**Written instruction:** Copy the records word for word from the line with "Choose Stephen Curry 23.5 Points pick" to the line with "pyautogui.click(x=98, y=127)", including both of those lines. Leave out the pictures.

----

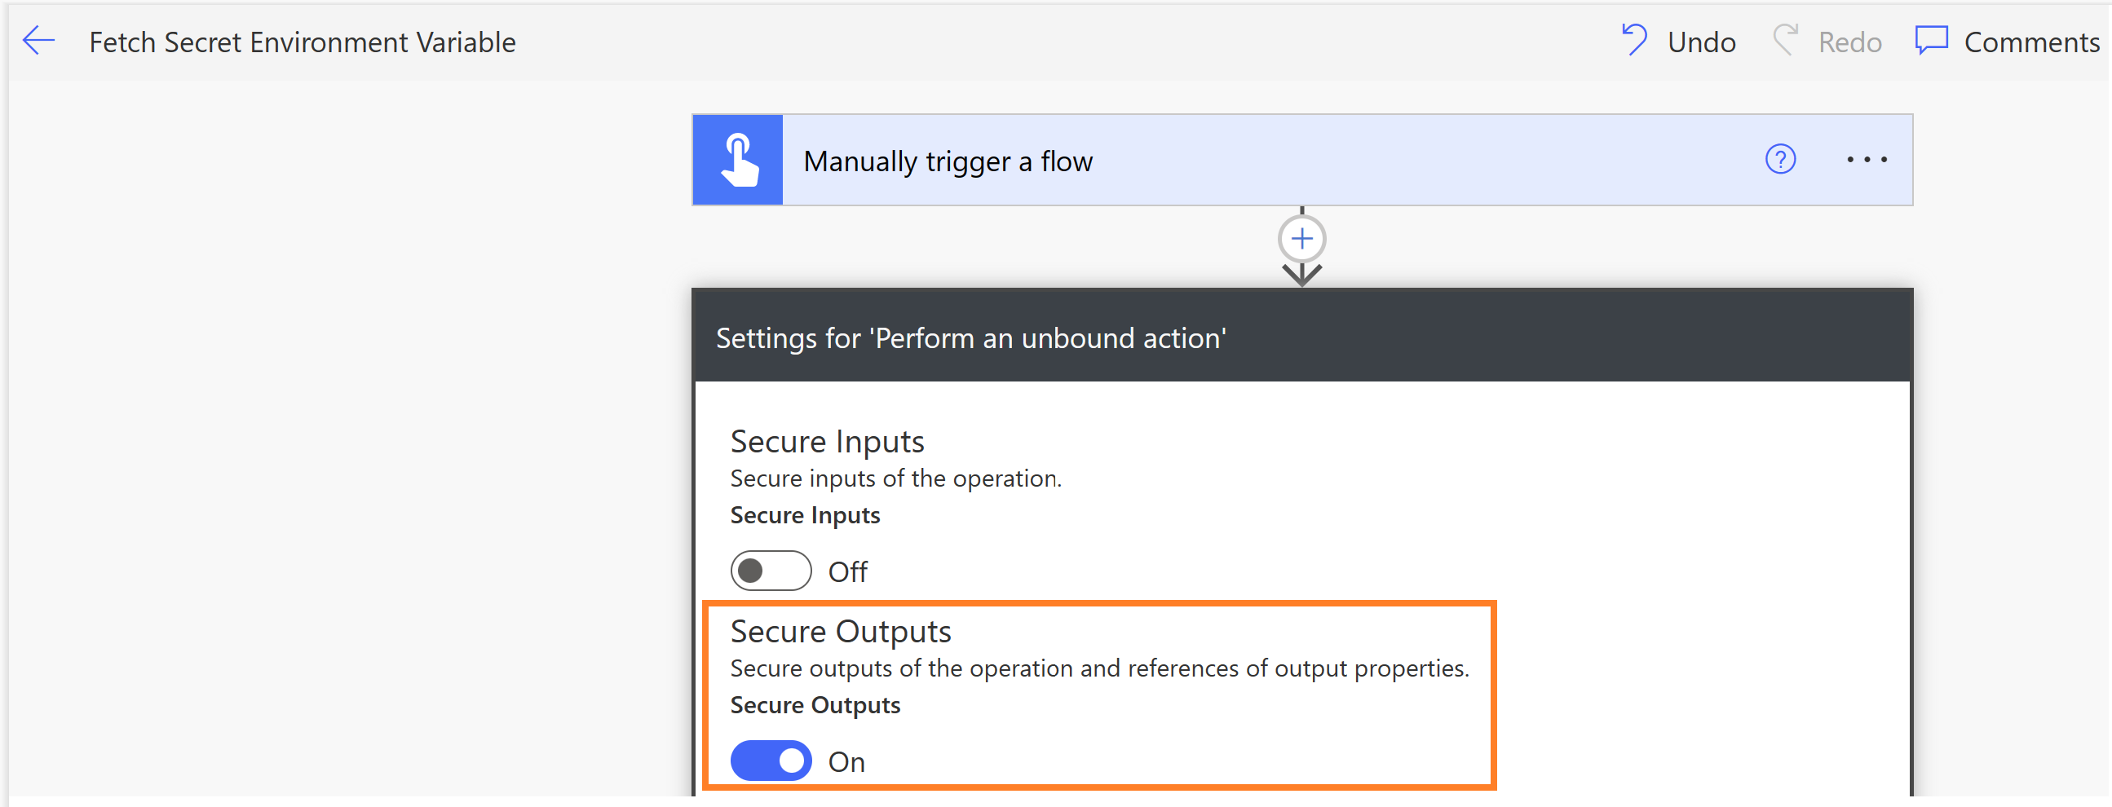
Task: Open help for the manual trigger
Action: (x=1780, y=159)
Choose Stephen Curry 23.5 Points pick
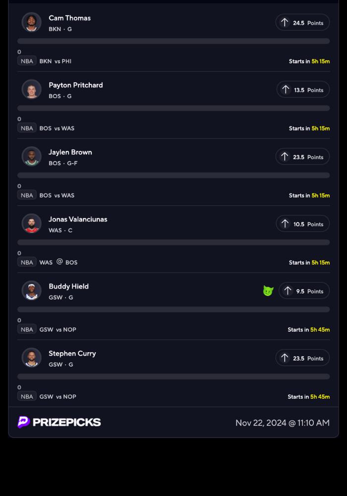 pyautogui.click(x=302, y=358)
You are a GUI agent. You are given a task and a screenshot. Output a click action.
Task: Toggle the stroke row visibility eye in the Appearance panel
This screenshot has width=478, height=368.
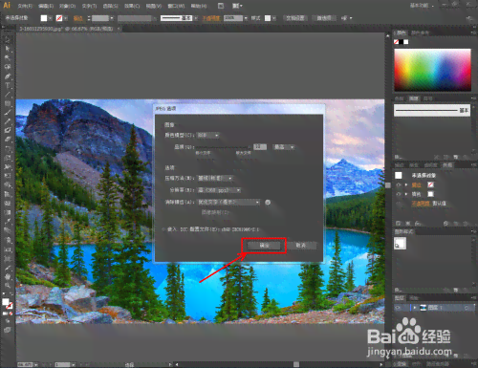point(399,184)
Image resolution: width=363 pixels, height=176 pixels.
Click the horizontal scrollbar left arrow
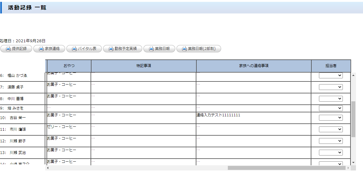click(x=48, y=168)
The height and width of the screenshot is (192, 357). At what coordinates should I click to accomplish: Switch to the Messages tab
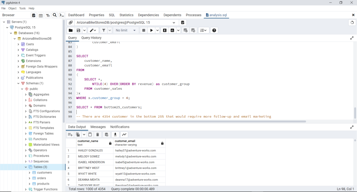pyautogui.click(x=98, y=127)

----

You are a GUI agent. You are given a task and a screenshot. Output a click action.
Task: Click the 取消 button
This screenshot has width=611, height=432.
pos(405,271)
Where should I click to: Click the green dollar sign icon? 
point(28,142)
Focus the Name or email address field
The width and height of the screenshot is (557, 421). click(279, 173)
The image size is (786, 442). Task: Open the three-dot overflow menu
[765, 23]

----

**Complete response:**
Choose Stephen Curry 23.5 Points pick
 pyautogui.click(x=302, y=358)
You are a GUI agent. You are given a task and a screenshot. Output a click action.
Task: Toggle the stroke row visibility eye in the Appearance panel
This screenshot has width=478, height=368.
point(399,184)
Image resolution: width=363 pixels, height=176 pixels.
Click the horizontal scrollbar left arrow
click(x=48, y=168)
The height and width of the screenshot is (192, 357). At what coordinates should I click to accomplish: Switch to the Messages tab
pyautogui.click(x=98, y=127)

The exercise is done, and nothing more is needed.